Boas.
Tenho estado estas semanas a ler bastante sobre os eventuais perigos/limitações por ter todos os equipamentos ligados ao router do operador. (não sou obcecado em segurança).
Apesar de atualmente ainda estar com poucos equipamentos ligados ao HA a quantidade pode vir a aumentar:
- 1 shelly 2.5 para estores
- 1 shelly 1PM (estou à espera dos sensores de temperatura) para controlar painel solar;´
- 1 tp-link para controlar resistência do painel solar
(ainda estou no início)
Atualmente tenho o seguinte:
Router MEO modelo GR241AG - (200/100 de velocidade) com o seguinte ligado ao mesmo:
- Porta 1 e porta 2: NAS Qnap TS-251A (o NAS tem duas portas de rede). É aqui que corro o HA em ubuntu server via Hassio.
- Porta 3 - TV android
- Porta 4 - cabo de rede que liga a um Switch que está dentro da caixa de ATI (dos mais básicos e com muitos anos). Este switch permite ter rede na casa toda (claro com fraca qualidade). Apenas tenho ligado um AP no 1º andar (router antigo belkin que está com o cabo de rede numa porta LAN - serve para desenrascar) o que dá 25 mbps, mais coisa menos coisa, quando testo a velocidade no telemóvel.
- Wifi do router MEO: box da meo + telemóveis + shellys e tomadas wifi.
Nota: apesar desta configuração não tenho falhas de rede. Tudo funciona (relativamente rápido). A única excepção é quando estou no 1º andar ligado ao belkin com o telemóvel a exigir muito, mas mesmo isso tem dado para navegar na net.
meu objetivo tentar ter mais segurança, uma vez que todos os equipamento estão a obter acesso total à rede.
Estive a recolher algumas ideias e a opção de VLANs com uma firewall será uma forma de obter mais segurança.
Penso que para o meu tipo de utilização basta o seguinte:
- colocar router da MEO a servir a BOX directamente (por cabo ou wifi) e em bridge;
- novo router com capacidade VLAN e firewall ligado à porta 4 do da MEO (questão: considerando que a porta 4 do GR241AG da MEO tem apenas 100mbps full duplex, não fico limitado a 100 mbps, independentemente se intalar router gigabit?);
- VLAN para servidor QNAP (ligado por cabo) + telemóveis e PC portátil (ambos ligados por wifi).
- VLAN para IoT.
Para a distribuição da net vou ter a curto prazo as seguintes necessidades:
- router;
- AP wifi (com capacidade de VLAN) para piso 0 (actualmente o da MEO é suficiente para enviar sinal para a cave.
- AP wifi (com capacidade VLAN) para piso 1;
- switch layer 2 (dependendo do número de portas do router posso eventualmente adiar a compra).
Da minha analise ao que li, uma opção era: USG (controller a correr no addon do Hassio) + switch layer 2 de 8 portas + 2 ou 3 APs tudo da unifi.

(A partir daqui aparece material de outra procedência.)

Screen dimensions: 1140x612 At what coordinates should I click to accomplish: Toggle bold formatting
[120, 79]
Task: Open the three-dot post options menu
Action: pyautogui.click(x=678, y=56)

Problema: elevado custo para implementar isto. 
As minhas questões e dúvidas são as seguintes:
1 - Pelo que li, dos equipamentos mais utilizados para gerir isto é o USG e respetivos APs (necessito de pelo menos 2). No entanto o preço é bastante elevado, principalmente os APs. Conhecem alguma alterativa mais barata que consiga ter VLANs com wifi?
2 - Estive a estudar a hipótese do pfsense a correr no NAS . No entanto tenho duvidas se será a melhor opção. Vou necessitar sempre de switch e AP wifi nesta solução.
3 - Estive a ler também sobre softwares como dd-wrt ou open-wrt. A minha maior questão é mesmo os AP. Até tenho um asus antigo (WL-500gp v2)com dd-wrt em que posso fazer uns testes engraçados com VLANs e outras opções…
Sei que existem outros tópicos com semelhanças, no entanto como a minha grande limitação é €€€, penso que o meu objetivo será ter feedback de alterativas com menos custo.
Qualquer sugestão é bem vinda.
Não sou entendido em redes (apenas leio alguma coisa).